- Genre: Drama
- Based on: Kumkum Bhagya
- Written by: Dialogues: Tirumala Raju; Ravi Kiran;
- Screenplay by: Ravi Vadla
- Story by: Poluri Krishna
- Directed by: Sai Venkat
- Starring: Meghana Lokesh; Madhu Sudhan; Haritha;
- Theme music composer: Sunaadh Gowtham
- Country of origin: India
- Original language: Telugu
- No. of episodes: 477

Production
- Producer: K.V. Sriram
- Cinematography: P. Rama Krishna
- Production company: South Indian Screens

Original release
- Network: Zee Telugu
- Release: 31 January 2022 – 12 August 2023

= Kalyanam Kamaneeyam (TV series) =

Indian Telugu language TV series

Kalyanam Kamaneeyam is an Indian Telugu language television series airing on Zee Telugu from 31 January 2022. It stars Madhu Sudhan, Meghana Lokesh and Haritha in lead roles. Singer Mano debuted with this serial in a prominent role.

== Plot ==
Chaitra and her sister Mahi set out in pursuit of reuniting with their estranged mother, Seetharatnam. Along this journey, they meet the rockstar Viraj before heading to Seetharatnam’s shelter home. Hamsa tries to snatch Amma Odi.
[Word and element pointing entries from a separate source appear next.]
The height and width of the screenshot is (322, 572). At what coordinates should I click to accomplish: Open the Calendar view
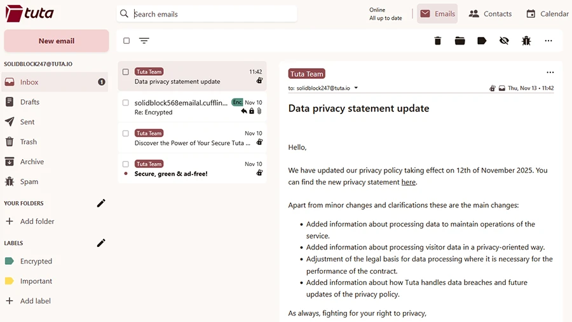coord(547,13)
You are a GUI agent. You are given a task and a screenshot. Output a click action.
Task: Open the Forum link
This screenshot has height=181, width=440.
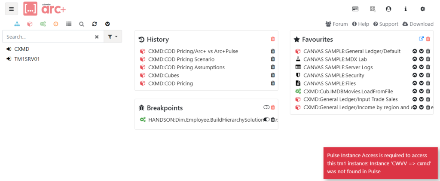[x=336, y=24]
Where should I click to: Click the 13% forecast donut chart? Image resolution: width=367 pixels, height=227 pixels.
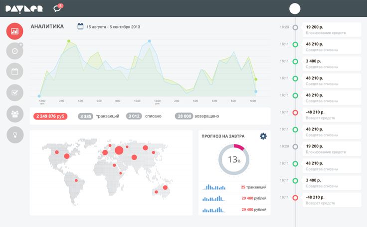234,160
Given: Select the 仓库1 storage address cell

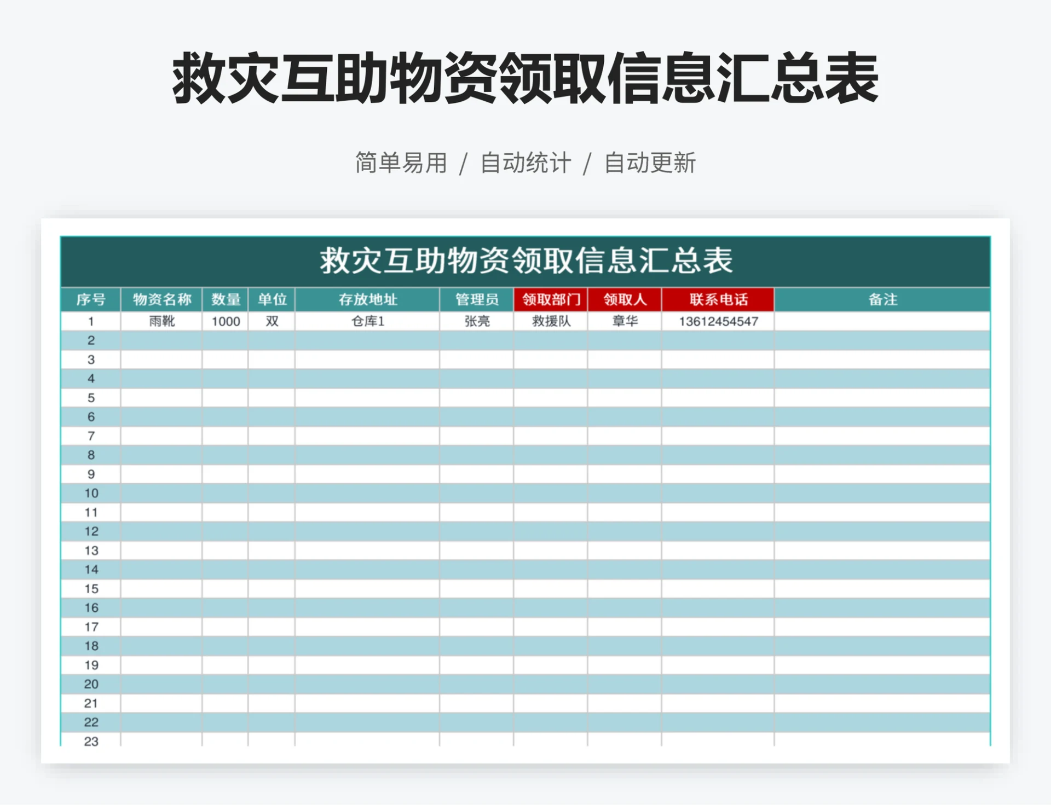Looking at the screenshot, I should coord(367,322).
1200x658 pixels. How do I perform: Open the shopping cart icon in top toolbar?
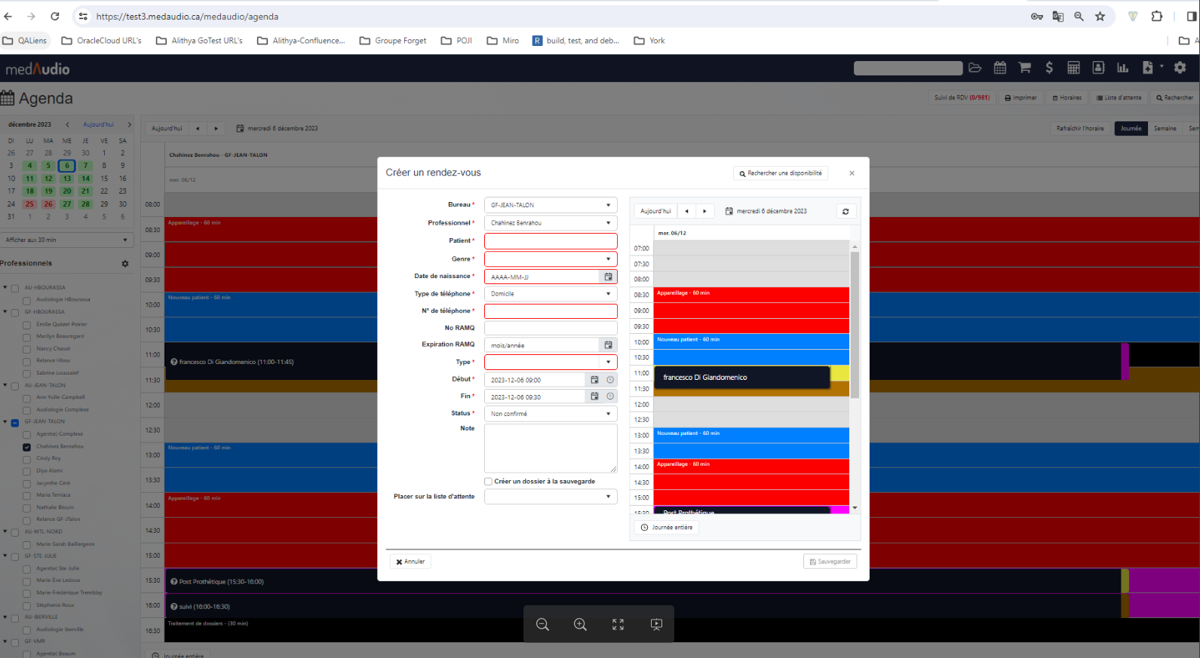[1024, 68]
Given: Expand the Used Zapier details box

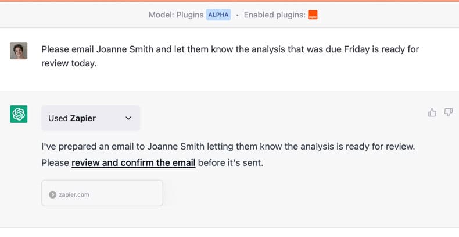Looking at the screenshot, I should click(x=91, y=118).
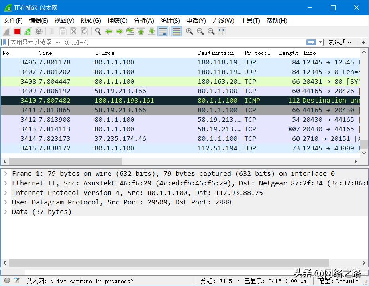Stop the running packet capture
Viewport: 369px width, 286px height.
(x=17, y=31)
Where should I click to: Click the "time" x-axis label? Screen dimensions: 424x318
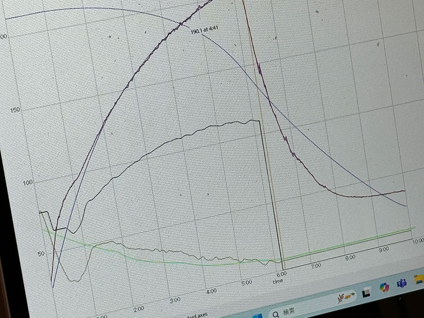pos(278,281)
At some point, Chaitra works at Viraj’s home as a physiotherapist. Anand Varma falls for Chaitra and helps her with her problems. Chaitra then helps Anand’s mother in uniting Smiley and Anand.

== Cast ==
=== Main ===
- Meghana Lokesh as Chaitra and Alakananda alias nandu [dual role]; Chaitra as Viraj wife; Mahi's elder sister; Seetharatnam and Govardhan's daughter; Gomati daughter in law
- Madhu Sudhan as Viraj; Rock star; Chaitra Husband; Anand's younger brother; Gomathi's son
- Haritha as Seetharatnam; Chaitra and Mahi's mother; Govardhan's wife

=== Recurring ===
- Mano as Govardhan; Chaitra and Mahi's father; Seetharatnam's husband
- Amrutha as Mahalakshmi aka Mahi; Chaitra's younger sister; Seetharatnam and Govardhan's daughter; Prithvi wife; Nagavalli daughter in law
- Tulasi Yerra as Smiley; Anand wife; Viraj sister in law; Prithvi ex girlfriend
- Amar Sasanka as Prithvi; Mahalakshmi Husband; Nagavalli Son; Smiley ex boyfriend
- Ajay Satyanarayana as Anand; Smiley Husband; Gomati Elder son
- Ragini as Sarojini
- Malakpet Sailaja as Anand and Viraj's grand mother
- Indira Anand as Chaitra and Mahi's grand mother
- Roja Bharathi as Hamsa; Anand and Viraj's Aunt
- Swarna as Gomathi; Anand and Viraj's mother
- Charishma Naidu as Pregnant lady
- Usha Rani as Sarojini's sister in law
- Shravan Kumar as Shravan; Chaitra's ex-fiancé

== Adaptations ==

| Language | Title | Original release | Network(s) | Last aired | Notes |
|---|---|---|---|---|---|
| Hindi | Kundali Bhagya कुमकुम भाग्य | 15 April 2014 | Zee TV | Ongoing | Original |
| Odia | Bhagyarekha ଭାଗେରେଖା | 22 April 2024 | Zee Sarthak | Ongoing | Remake |

== Production ==
It is produced by television and film actor K.V. Sriram, under South Indian Screen production house.